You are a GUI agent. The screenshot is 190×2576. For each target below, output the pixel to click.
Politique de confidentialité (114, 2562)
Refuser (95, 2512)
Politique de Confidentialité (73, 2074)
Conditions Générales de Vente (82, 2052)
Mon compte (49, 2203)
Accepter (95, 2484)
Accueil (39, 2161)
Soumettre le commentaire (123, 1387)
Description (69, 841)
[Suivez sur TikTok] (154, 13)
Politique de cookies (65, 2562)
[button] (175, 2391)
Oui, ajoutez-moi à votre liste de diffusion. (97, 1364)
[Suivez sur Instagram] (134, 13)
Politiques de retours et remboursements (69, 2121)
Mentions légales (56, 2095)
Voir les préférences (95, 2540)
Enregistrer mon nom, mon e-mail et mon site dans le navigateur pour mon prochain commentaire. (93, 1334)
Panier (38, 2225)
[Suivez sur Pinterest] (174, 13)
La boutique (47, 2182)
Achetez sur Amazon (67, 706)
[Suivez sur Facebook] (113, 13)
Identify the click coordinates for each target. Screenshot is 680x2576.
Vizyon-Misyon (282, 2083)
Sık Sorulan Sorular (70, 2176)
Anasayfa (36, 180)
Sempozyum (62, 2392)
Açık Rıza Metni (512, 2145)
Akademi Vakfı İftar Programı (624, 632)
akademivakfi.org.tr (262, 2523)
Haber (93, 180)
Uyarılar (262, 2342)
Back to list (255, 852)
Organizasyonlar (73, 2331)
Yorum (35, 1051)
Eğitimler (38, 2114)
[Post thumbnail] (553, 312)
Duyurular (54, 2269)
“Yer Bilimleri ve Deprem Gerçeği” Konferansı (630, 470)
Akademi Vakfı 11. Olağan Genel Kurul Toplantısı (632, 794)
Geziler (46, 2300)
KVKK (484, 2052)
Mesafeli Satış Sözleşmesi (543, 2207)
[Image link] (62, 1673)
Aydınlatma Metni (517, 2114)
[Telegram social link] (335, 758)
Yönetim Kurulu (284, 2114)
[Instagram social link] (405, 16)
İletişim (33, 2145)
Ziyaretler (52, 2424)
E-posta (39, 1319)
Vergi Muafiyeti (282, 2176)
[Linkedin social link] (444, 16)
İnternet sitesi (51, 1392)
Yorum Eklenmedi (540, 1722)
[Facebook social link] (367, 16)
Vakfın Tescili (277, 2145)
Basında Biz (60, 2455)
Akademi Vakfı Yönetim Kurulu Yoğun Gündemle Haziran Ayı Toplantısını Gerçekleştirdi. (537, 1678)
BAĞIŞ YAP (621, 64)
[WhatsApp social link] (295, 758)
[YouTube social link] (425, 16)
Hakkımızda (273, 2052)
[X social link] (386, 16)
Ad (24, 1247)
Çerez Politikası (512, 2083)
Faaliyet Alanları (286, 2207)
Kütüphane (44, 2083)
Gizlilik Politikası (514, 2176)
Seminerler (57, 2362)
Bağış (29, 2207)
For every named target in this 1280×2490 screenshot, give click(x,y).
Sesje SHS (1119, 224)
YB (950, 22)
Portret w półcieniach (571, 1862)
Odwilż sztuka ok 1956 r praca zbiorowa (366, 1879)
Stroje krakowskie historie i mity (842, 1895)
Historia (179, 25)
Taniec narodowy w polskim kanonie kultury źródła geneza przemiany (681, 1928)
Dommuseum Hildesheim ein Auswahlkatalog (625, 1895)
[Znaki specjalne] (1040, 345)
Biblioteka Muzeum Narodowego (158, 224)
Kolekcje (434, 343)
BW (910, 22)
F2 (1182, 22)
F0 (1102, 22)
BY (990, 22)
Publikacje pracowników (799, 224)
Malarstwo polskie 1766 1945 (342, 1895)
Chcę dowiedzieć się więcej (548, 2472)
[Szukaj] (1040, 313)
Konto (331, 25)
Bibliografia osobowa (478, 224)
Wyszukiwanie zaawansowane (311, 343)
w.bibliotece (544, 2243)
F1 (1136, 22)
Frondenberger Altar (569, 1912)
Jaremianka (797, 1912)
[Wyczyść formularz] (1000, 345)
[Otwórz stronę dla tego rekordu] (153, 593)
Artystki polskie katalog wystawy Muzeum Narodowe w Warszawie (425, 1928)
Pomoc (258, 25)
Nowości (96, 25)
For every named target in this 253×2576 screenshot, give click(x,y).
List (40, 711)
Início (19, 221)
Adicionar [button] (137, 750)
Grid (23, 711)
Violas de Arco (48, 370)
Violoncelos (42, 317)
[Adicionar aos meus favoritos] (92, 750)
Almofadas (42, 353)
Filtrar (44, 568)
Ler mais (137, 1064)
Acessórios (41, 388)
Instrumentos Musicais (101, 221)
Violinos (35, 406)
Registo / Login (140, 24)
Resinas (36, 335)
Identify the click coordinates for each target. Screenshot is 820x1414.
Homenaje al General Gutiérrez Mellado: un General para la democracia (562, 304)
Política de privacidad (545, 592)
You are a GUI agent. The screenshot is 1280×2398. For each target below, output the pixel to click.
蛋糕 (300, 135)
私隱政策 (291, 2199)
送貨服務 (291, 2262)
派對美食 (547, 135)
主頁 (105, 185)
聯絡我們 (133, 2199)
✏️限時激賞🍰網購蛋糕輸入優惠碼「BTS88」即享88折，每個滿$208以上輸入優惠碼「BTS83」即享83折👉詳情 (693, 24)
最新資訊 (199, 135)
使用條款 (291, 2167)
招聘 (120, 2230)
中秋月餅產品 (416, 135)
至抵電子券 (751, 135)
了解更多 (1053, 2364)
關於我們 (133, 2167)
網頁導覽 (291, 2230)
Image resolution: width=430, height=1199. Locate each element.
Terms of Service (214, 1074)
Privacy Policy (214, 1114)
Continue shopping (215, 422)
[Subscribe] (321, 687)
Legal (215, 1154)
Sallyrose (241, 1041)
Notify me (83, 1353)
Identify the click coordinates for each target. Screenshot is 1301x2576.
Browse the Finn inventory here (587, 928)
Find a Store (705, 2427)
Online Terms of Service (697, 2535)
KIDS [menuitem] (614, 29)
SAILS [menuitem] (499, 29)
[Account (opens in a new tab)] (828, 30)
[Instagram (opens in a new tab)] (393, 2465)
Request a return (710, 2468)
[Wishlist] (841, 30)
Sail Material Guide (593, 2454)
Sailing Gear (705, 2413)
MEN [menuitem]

Assignment
An exact copy of the lines above, from the one containing "[Telegram social link] (335, 758)" through the one containing "Malarstwo polskie 1766 1945 (342, 1895)", is the whole of the answer.

Result of this task
[Telegram social link] (335, 758)
Yönetim Kurulu (284, 2114)
[Instagram social link] (405, 16)
İletişim (33, 2145)
Ziyaretler (52, 2424)
E-posta (39, 1319)
Vergi Muafiyeti (282, 2176)
[Linkedin social link] (444, 16)
İnternet sitesi (51, 1392)
Yorum Eklenmedi (540, 1722)
[Facebook social link] (367, 16)
Vakfın Tescili (277, 2145)
Basında Biz (60, 2455)
Akademi Vakfı Yönetim Kurulu Yoğun Gündemle Haziran Ayı Toplantısını Gerçekleştirdi. (537, 1678)
BAĞIŞ YAP (621, 64)
[WhatsApp social link] (295, 758)
[YouTube social link] (425, 16)
Hakkımızda (273, 2052)
[X social link] (386, 16)
Ad (24, 1247)
Çerez Politikası (512, 2083)
Faaliyet Alanları (286, 2207)
Kütüphane (44, 2083)
Gizlilik Politikası (514, 2176)
Seminerler (57, 2362)
Bağış (29, 2207)
For every named target in this 1280×2490 screenshot, give click(x,y).
Sesje SHS (1119, 224)
YB (950, 22)
Portret w półcieniach (571, 1862)
Odwilż sztuka ok 1956 r praca zbiorowa (366, 1879)
Stroje krakowskie historie i mity (842, 1895)
Historia (179, 25)
Taniec narodowy w polskim kanonie kultury źródła geneza przemiany (681, 1928)
Dommuseum Hildesheim ein Auswahlkatalog (625, 1895)
[Znaki specjalne] (1040, 345)
Biblioteka Muzeum Narodowego (158, 224)
Kolekcje (434, 343)
BW (910, 22)
F2 (1182, 22)
F0 (1102, 22)
BY (990, 22)
Publikacje pracowników (799, 224)
Malarstwo polskie 1766 1945 (342, 1895)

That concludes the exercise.